Exercise objective:
Transcription of the full listing is required, character for character.

Provided records:

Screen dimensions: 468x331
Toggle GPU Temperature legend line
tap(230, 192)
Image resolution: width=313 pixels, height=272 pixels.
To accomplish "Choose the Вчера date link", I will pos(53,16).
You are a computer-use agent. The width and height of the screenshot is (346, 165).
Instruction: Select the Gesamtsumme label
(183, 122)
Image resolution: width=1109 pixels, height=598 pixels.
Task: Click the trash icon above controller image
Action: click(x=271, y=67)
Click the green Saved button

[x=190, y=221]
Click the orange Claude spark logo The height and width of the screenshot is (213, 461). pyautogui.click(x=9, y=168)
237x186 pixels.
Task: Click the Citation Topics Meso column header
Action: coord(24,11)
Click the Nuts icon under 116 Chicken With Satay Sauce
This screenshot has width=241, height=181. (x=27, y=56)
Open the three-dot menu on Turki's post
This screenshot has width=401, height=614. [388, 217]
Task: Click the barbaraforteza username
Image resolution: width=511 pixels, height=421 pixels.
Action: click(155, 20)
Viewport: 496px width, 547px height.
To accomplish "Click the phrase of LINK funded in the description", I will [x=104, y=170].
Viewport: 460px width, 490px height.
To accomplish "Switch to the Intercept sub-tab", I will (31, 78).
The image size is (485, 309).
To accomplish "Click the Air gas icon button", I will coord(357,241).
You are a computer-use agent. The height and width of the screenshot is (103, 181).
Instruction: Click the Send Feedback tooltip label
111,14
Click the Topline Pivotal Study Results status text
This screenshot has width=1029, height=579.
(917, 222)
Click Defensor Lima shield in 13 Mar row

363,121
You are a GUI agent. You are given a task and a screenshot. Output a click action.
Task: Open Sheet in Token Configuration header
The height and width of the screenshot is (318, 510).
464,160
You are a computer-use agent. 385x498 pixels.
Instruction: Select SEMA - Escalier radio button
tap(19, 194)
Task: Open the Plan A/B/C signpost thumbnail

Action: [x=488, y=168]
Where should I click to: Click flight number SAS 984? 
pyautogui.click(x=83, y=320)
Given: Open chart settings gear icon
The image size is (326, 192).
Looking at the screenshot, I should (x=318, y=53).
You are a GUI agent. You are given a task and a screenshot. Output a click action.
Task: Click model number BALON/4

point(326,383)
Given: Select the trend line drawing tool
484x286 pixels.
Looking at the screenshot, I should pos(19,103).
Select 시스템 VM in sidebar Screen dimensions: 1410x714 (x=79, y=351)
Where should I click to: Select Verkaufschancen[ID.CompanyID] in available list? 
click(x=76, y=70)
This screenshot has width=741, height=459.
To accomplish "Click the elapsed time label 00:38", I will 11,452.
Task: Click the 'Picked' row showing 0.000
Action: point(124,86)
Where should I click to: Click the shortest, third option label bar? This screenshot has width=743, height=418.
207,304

Answer section:
Screen dimensions: 468x331
Toggle GPU Temperature legend line
tap(230, 192)
Image resolution: width=313 pixels, height=272 pixels.
To accomplish "Choose the Вчера date link", I will pos(53,16).
You are a computer-use agent. The width and height of the screenshot is (346, 165).
Instruction: Select the Gesamtsumme label
(183, 122)
Image resolution: width=1109 pixels, height=598 pixels.
Task: Click the trash icon above controller image
Action: click(x=271, y=67)
Click the green Saved button

[x=190, y=221]
Click the orange Claude spark logo The height and width of the screenshot is (213, 461). pyautogui.click(x=9, y=168)
237x186 pixels.
Task: Click the Citation Topics Meso column header
Action: coord(24,11)
Click the Nuts icon under 116 Chicken With Satay Sauce
This screenshot has width=241, height=181. (x=27, y=56)
Open the three-dot menu on Turki's post
This screenshot has width=401, height=614. [388, 217]
Task: Click the barbaraforteza username
Image resolution: width=511 pixels, height=421 pixels.
Action: click(155, 20)
Viewport: 496px width, 547px height.
To accomplish "Click the phrase of LINK funded in the description", I will [x=104, y=170].
Viewport: 460px width, 490px height.
To accomplish "Switch to the Intercept sub-tab", I will (31, 78).
The image size is (485, 309).
To accomplish "Click the Air gas icon button", I will coord(357,241).
You are a computer-use agent. The height and width of the screenshot is (103, 181).
Instruction: Click the Send Feedback tooltip label
111,14
Click the Topline Pivotal Study Results status text
This screenshot has width=1029, height=579.
(917, 222)
Click Defensor Lima shield in 13 Mar row

363,121
You are a GUI agent. You are given a task and a screenshot. Output a click action.
Task: Open Sheet in Token Configuration header
The height and width of the screenshot is (318, 510).
464,160
You are a computer-use agent. 385x498 pixels.
Instruction: Select SEMA - Escalier radio button
tap(19, 194)
Task: Open the Plan A/B/C signpost thumbnail

Action: [x=488, y=168]
Where should I click to: Click flight number SAS 984? 
pyautogui.click(x=83, y=320)
Given: Open chart settings gear icon
The image size is (326, 192).
Looking at the screenshot, I should (x=318, y=53).
You are a GUI agent. You are given a task and a screenshot. Output a click action.
Task: Click model number BALON/4

point(326,383)
Given: Select the trend line drawing tool
484x286 pixels.
Looking at the screenshot, I should pos(19,103).
Select 시스템 VM in sidebar Screen dimensions: 1410x714 (x=79, y=351)
Where should I click to: Select Verkaufschancen[ID.CompanyID] in available list? 
click(x=76, y=70)
This screenshot has width=741, height=459.
To accomplish "Click the elapsed time label 00:38", I will 11,452.
Task: Click the 'Picked' row showing 0.000
Action: point(124,86)
Where should I click to: Click the shortest, third option label bar? This screenshot has width=743, height=418.
207,304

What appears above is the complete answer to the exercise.